§ PROVIDED DATA:
———
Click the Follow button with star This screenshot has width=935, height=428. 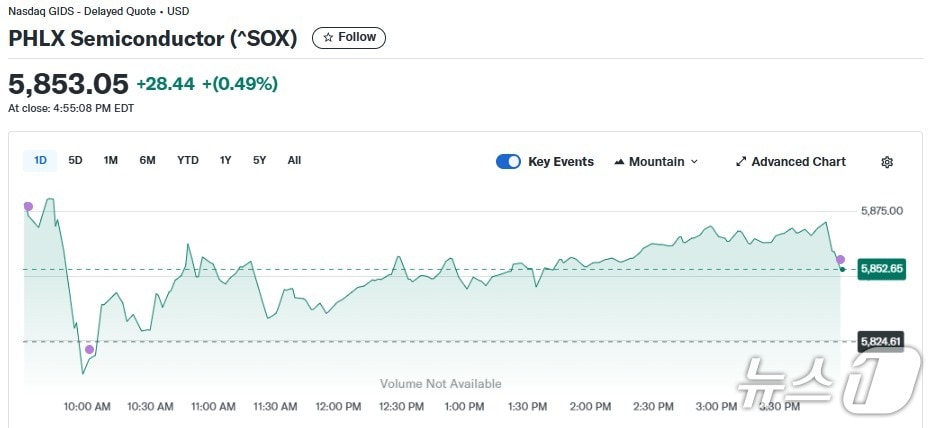click(349, 38)
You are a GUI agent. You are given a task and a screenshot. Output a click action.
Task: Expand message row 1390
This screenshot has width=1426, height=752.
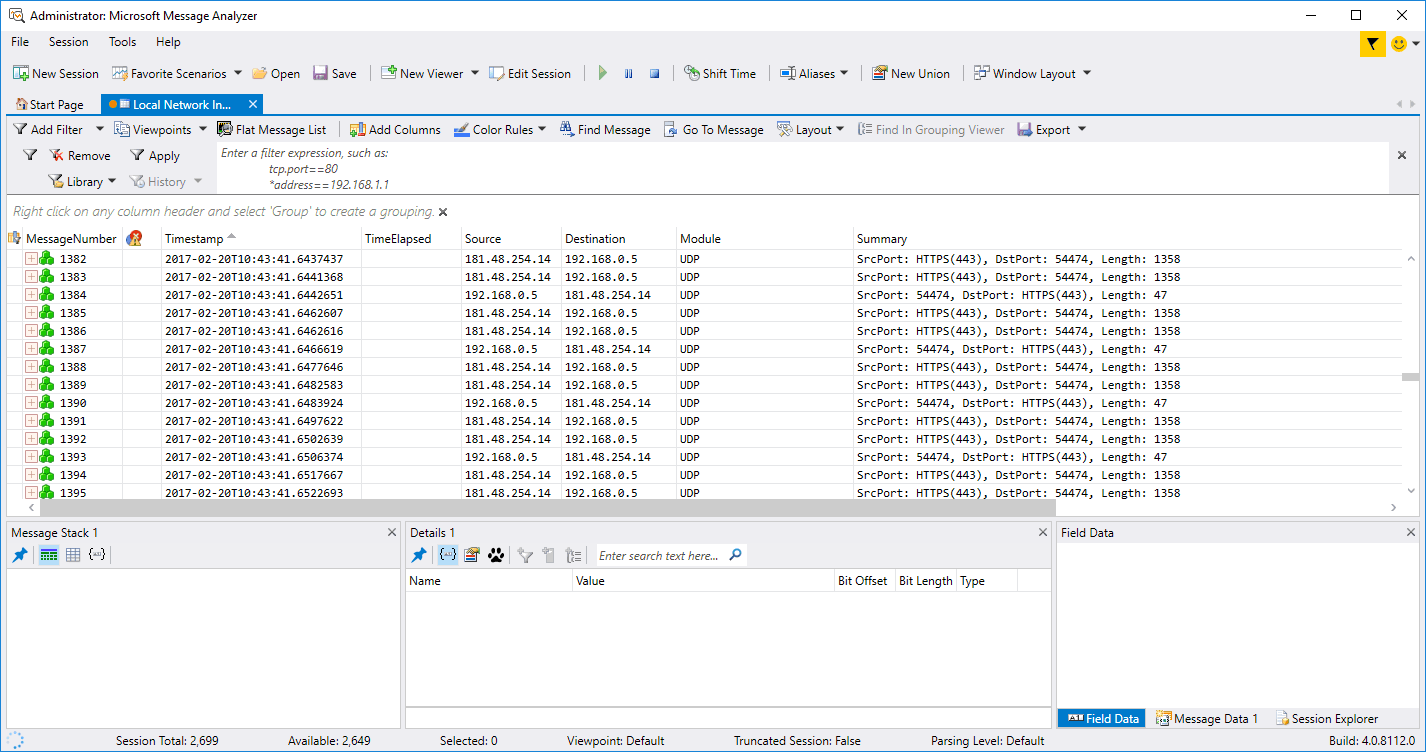point(31,403)
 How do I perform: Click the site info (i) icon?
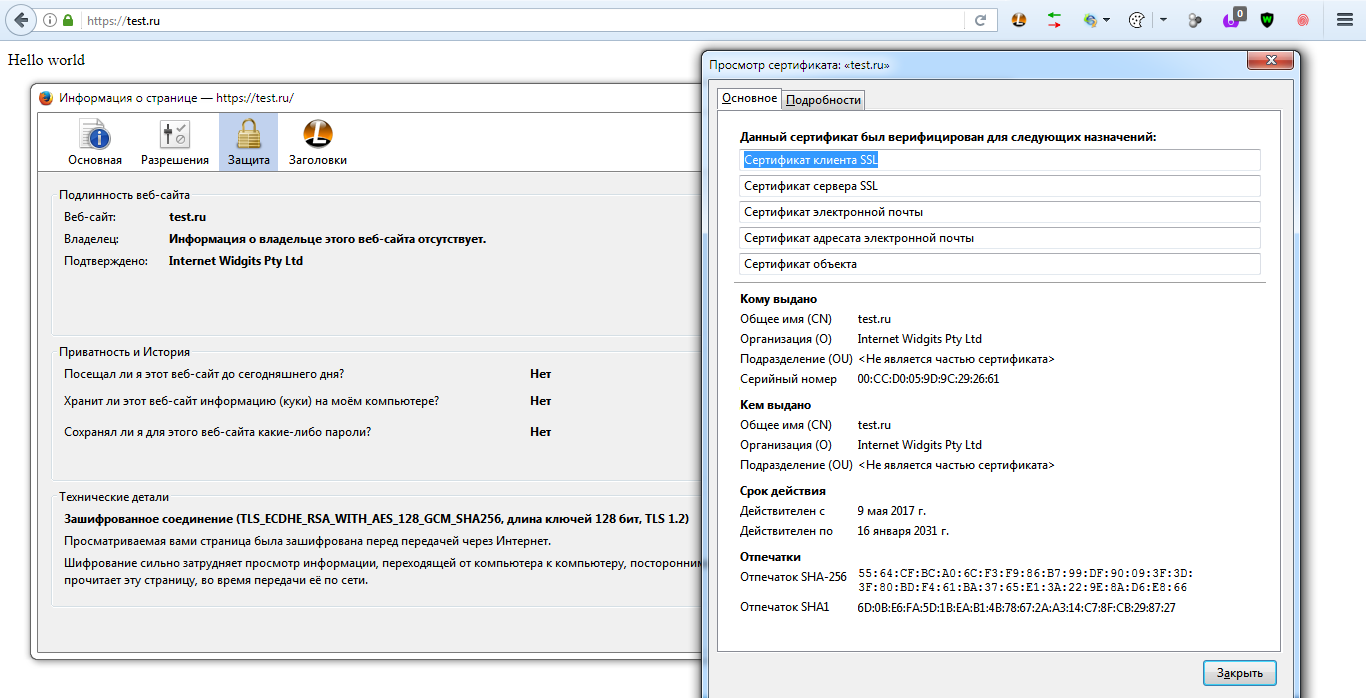[x=50, y=20]
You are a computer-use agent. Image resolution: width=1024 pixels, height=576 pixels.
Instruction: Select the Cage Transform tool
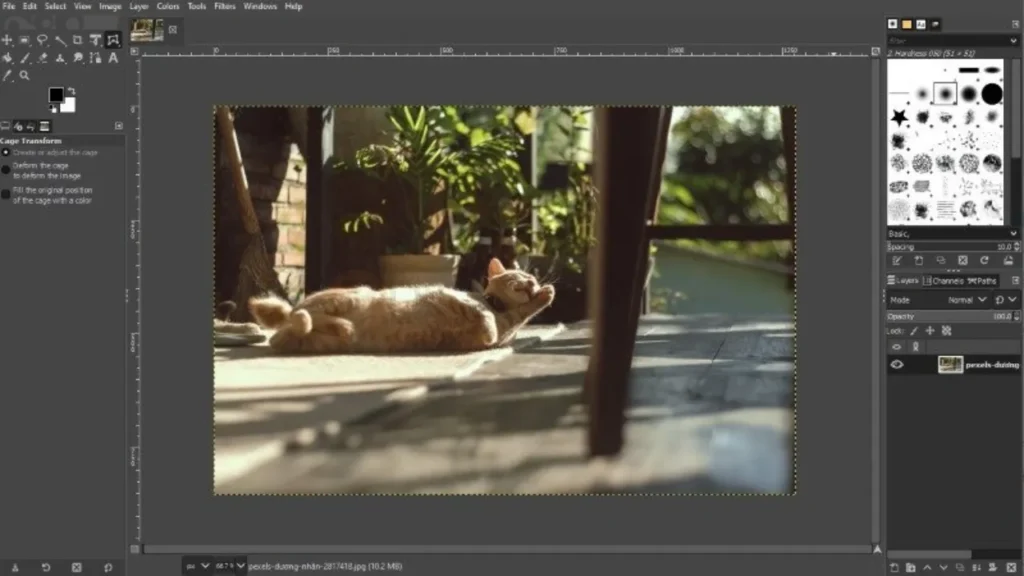point(113,40)
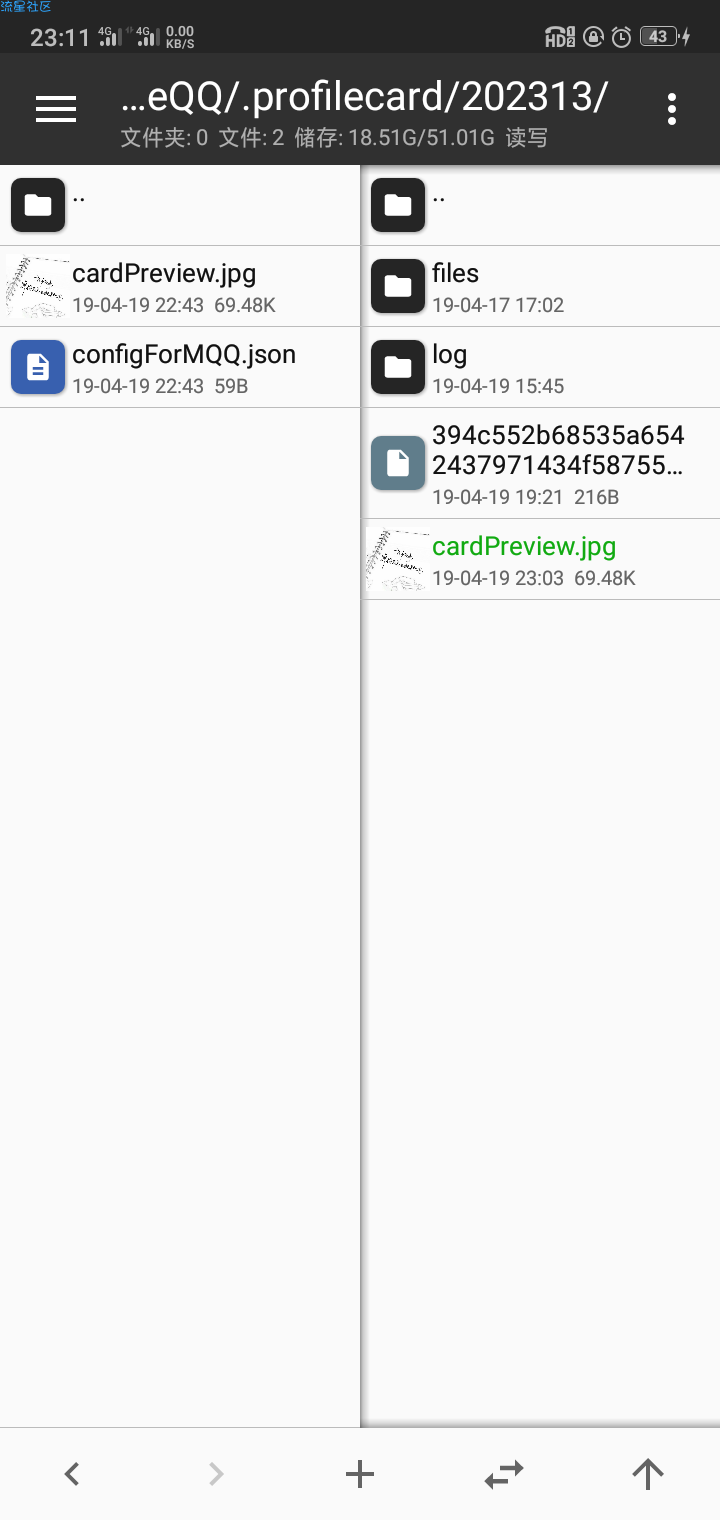
Task: Open the log folder icon
Action: [398, 367]
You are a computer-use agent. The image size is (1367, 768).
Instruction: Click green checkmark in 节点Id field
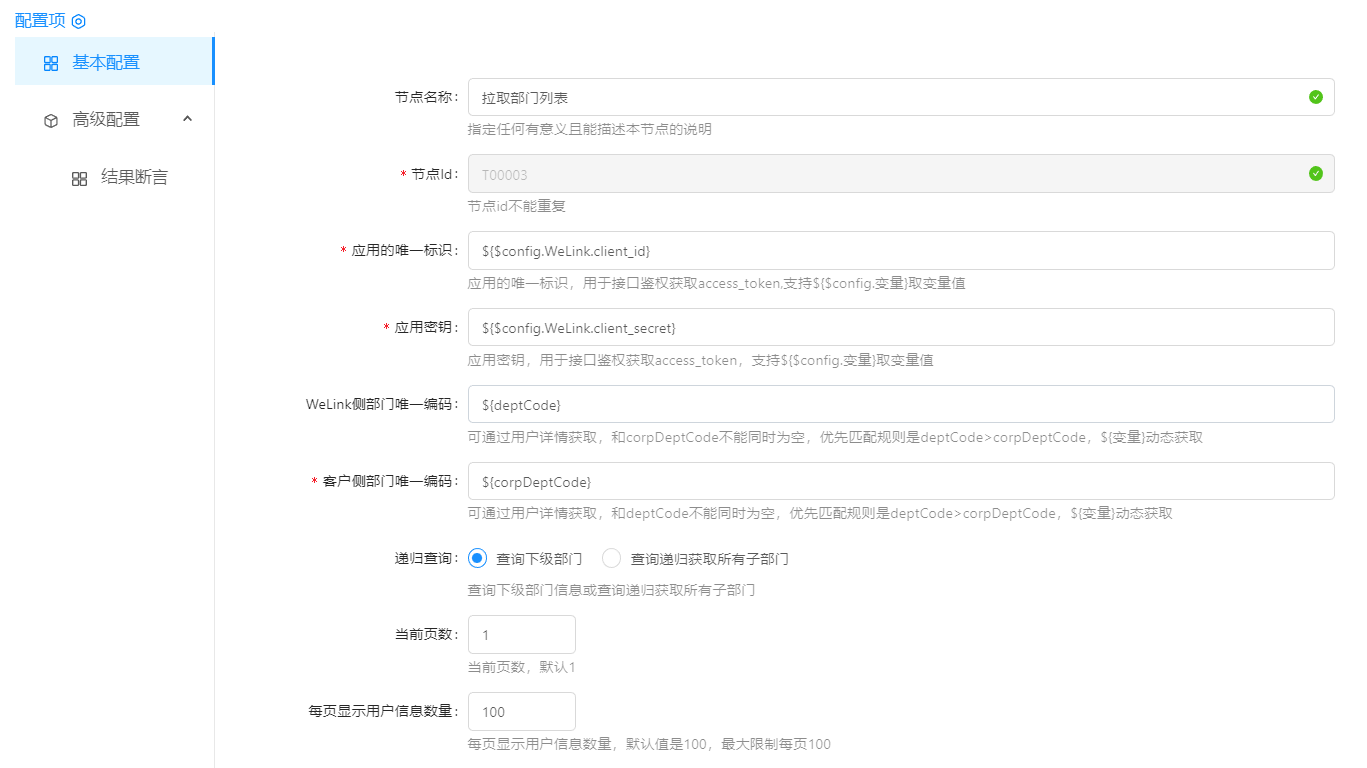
———
§ WHAT IS NEEDED: Return only those lines of the records that contain the string "computer".

§ THE ANSWER:
You are a computer-use agent. Image resolution: width=1024 pixels, height=576 pixels.
You are a computer-use agent. The image size is (1367, 768).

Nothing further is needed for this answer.